About this exercise -> Which lines below contain "chevron"? Copy every one of them.

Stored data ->
● ● ● ● ●

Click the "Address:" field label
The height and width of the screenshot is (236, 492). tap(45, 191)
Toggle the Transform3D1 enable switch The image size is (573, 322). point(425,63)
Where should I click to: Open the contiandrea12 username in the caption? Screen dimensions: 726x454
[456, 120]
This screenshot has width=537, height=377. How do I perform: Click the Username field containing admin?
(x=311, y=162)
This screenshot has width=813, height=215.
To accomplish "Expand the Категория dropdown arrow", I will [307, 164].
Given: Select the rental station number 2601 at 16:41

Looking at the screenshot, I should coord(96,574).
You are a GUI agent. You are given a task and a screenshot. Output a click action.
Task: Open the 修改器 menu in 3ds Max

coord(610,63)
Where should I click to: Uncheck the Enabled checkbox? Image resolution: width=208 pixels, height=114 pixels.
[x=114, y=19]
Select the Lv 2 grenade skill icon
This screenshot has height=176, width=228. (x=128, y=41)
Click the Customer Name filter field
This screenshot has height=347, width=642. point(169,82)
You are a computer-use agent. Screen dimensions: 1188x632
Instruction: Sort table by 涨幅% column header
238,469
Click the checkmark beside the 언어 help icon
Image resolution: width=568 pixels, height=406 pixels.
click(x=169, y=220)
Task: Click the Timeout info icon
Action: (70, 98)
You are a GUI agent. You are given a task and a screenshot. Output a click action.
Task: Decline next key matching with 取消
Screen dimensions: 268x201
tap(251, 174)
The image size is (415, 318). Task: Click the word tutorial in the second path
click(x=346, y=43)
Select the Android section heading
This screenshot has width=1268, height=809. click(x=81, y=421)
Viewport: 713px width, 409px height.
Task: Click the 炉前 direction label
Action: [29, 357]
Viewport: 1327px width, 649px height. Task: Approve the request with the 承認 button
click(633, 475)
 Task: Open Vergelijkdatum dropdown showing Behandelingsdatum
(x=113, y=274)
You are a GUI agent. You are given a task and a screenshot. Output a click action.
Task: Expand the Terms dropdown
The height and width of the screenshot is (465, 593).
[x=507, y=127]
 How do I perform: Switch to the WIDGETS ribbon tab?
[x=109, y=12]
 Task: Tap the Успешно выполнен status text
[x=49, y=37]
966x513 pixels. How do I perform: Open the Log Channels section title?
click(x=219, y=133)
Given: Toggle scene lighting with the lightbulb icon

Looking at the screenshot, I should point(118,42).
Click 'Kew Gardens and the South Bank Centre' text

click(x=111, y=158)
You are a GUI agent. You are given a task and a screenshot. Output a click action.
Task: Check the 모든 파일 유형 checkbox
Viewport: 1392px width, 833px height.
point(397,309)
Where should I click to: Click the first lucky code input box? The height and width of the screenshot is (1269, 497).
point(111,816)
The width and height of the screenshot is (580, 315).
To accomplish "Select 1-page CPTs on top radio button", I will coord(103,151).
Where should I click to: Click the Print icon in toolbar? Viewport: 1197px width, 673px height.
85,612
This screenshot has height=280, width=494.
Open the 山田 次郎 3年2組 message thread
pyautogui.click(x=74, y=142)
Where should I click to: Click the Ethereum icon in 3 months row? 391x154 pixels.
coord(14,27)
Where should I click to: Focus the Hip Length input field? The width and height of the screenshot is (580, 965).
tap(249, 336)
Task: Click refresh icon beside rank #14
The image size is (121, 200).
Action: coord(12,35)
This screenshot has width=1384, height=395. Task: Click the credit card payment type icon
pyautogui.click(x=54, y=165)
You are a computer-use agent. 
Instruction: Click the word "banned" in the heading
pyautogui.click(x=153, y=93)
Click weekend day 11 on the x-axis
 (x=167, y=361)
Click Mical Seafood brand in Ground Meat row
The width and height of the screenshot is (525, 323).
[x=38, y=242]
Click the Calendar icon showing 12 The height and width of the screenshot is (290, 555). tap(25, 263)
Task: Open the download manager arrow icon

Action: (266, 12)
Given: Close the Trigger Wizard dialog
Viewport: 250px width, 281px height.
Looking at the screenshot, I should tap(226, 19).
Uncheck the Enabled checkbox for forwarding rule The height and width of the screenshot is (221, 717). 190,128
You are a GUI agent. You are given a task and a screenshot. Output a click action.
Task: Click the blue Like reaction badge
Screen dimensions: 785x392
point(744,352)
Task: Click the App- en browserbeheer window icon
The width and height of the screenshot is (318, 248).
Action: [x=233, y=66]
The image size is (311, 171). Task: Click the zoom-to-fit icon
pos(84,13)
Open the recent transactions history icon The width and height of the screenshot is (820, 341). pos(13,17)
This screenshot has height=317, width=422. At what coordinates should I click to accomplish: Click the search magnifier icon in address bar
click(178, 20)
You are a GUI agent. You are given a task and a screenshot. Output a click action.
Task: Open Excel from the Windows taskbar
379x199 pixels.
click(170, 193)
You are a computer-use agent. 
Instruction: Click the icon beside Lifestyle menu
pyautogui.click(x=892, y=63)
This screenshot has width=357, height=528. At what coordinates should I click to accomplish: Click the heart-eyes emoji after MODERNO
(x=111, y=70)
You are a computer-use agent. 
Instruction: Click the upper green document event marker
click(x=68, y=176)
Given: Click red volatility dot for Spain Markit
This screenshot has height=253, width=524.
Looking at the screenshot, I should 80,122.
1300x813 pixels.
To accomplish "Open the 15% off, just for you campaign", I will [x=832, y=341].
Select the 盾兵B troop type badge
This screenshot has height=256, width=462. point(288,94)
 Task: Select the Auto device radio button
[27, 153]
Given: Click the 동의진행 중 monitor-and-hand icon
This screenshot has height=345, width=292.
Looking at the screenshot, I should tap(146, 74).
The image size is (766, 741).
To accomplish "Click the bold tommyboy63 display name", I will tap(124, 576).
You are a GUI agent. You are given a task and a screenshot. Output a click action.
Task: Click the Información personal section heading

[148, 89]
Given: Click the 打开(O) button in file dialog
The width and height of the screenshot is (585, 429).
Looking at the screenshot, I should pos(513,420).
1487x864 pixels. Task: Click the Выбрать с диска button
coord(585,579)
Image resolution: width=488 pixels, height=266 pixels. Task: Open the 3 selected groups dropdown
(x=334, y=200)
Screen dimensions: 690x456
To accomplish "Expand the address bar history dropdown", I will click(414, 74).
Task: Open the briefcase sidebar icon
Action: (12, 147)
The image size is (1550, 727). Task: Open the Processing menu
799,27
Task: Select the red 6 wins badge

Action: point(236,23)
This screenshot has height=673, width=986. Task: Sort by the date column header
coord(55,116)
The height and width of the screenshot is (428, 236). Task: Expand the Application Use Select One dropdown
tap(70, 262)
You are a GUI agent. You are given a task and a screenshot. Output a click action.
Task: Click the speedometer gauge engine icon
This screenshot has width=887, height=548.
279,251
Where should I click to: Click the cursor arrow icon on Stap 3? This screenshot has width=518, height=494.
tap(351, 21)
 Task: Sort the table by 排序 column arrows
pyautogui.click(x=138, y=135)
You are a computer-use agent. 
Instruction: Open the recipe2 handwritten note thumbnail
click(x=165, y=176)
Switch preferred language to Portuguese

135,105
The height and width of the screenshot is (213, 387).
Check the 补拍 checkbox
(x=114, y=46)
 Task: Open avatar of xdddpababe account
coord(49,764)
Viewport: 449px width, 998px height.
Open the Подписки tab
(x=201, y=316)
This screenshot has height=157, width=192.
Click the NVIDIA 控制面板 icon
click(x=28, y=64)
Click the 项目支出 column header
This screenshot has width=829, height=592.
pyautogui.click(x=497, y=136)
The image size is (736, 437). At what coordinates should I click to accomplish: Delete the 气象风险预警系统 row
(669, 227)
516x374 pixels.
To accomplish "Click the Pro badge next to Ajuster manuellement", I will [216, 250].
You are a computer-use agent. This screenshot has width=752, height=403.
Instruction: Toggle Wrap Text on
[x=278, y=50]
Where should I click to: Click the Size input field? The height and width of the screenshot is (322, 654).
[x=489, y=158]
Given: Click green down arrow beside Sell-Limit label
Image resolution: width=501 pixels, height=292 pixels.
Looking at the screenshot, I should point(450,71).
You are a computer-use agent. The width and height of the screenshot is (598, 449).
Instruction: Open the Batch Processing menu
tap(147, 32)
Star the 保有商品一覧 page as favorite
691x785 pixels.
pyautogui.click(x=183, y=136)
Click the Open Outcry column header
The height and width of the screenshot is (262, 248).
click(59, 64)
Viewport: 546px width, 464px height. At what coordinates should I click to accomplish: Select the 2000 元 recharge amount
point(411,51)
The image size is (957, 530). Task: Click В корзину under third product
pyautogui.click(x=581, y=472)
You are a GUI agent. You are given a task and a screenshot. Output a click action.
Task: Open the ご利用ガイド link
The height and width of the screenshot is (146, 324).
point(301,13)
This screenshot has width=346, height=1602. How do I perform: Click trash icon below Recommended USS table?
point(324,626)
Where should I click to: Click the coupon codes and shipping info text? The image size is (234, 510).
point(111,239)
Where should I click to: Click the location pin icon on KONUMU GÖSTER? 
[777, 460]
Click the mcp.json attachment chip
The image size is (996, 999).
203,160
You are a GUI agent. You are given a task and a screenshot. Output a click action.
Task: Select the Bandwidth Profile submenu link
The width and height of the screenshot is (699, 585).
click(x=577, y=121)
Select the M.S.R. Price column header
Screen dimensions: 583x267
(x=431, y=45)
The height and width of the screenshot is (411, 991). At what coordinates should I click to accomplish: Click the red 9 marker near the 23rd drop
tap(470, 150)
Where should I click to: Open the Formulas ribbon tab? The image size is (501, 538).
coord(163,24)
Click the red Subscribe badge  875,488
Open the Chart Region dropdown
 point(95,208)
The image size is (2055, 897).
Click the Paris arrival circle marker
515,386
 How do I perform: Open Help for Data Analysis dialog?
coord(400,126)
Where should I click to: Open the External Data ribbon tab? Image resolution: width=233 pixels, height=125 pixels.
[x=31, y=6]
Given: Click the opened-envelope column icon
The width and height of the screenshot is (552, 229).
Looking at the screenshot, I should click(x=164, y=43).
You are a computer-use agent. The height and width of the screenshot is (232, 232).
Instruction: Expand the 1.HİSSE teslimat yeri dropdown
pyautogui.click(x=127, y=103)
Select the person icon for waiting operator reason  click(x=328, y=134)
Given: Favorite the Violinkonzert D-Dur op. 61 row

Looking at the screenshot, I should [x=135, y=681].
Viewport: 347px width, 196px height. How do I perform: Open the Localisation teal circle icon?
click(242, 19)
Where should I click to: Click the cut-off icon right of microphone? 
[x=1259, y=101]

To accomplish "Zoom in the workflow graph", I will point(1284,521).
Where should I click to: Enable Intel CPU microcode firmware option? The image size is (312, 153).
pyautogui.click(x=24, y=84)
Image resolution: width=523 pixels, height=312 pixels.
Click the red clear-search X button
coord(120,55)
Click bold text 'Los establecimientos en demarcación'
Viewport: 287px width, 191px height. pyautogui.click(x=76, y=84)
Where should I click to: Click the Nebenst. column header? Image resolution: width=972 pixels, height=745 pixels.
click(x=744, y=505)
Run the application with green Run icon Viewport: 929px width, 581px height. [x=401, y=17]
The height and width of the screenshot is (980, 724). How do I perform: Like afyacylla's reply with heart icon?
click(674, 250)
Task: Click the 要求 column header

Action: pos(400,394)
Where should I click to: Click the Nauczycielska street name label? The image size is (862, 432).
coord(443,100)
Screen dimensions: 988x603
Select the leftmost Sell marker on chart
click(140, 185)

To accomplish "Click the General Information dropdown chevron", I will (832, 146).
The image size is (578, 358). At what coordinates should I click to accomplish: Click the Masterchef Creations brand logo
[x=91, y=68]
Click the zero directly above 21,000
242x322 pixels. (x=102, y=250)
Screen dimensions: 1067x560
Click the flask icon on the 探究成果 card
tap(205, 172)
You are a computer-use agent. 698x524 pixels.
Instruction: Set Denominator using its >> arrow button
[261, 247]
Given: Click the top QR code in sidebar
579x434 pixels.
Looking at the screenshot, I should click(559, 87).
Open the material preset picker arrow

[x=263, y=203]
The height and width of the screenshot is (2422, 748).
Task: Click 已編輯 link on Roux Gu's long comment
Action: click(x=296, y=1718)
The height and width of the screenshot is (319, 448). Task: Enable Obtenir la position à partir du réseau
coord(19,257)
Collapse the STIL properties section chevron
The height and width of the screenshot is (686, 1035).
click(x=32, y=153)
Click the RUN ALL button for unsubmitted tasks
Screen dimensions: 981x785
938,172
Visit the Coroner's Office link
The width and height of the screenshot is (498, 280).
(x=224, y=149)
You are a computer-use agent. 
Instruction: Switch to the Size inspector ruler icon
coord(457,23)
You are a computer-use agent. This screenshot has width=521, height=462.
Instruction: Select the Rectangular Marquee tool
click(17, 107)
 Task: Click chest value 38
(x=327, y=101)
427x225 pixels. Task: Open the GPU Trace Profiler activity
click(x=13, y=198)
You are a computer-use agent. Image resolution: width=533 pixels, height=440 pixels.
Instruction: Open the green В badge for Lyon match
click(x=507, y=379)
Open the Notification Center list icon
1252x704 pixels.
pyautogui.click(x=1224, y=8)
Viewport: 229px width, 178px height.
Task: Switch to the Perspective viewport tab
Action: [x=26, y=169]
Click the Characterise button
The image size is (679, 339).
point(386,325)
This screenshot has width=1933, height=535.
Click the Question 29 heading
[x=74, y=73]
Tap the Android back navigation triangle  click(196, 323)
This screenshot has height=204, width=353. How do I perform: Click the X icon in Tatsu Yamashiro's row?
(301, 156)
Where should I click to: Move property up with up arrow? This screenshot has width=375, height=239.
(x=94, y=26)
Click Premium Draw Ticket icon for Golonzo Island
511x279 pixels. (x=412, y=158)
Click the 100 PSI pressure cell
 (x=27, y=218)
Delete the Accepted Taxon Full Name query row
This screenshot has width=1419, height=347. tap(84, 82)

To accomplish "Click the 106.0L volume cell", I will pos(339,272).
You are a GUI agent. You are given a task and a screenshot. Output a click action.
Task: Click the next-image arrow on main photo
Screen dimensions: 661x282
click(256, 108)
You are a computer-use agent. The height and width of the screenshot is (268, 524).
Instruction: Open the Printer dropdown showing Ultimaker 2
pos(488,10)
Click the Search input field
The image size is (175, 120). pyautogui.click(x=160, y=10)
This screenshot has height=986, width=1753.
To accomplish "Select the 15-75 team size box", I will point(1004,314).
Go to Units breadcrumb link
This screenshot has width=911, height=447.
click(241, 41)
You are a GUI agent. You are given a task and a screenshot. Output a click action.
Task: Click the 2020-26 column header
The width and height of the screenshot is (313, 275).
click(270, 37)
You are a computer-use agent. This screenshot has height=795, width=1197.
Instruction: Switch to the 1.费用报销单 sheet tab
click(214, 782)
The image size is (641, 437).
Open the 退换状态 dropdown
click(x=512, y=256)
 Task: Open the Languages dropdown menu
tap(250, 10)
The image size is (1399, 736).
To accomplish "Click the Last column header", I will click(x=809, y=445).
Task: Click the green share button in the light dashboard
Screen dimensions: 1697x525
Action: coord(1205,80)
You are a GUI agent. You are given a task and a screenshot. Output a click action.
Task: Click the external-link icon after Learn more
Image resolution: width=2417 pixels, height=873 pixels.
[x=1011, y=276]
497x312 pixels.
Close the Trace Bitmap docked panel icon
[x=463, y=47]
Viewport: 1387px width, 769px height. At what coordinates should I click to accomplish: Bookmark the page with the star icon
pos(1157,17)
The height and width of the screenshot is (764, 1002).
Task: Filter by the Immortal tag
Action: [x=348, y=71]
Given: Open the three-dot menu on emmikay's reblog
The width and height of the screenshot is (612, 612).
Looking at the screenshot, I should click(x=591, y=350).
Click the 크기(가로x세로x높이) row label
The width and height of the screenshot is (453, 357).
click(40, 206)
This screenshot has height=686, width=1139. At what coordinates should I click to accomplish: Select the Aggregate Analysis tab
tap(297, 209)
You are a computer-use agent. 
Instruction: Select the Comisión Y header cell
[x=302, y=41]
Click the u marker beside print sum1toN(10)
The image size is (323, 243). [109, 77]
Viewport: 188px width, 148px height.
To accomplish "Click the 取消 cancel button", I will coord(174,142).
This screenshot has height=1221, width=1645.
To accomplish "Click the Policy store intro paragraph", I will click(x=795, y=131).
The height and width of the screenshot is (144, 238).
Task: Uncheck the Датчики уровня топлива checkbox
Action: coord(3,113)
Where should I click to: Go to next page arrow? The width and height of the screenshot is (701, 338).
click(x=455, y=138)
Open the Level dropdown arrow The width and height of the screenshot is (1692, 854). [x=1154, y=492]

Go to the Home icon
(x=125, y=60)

● ● ● ● ●

Response ->
To accomplish "Click the General Information dropdown chevron", I will (832, 146).
Collapse the STIL properties section chevron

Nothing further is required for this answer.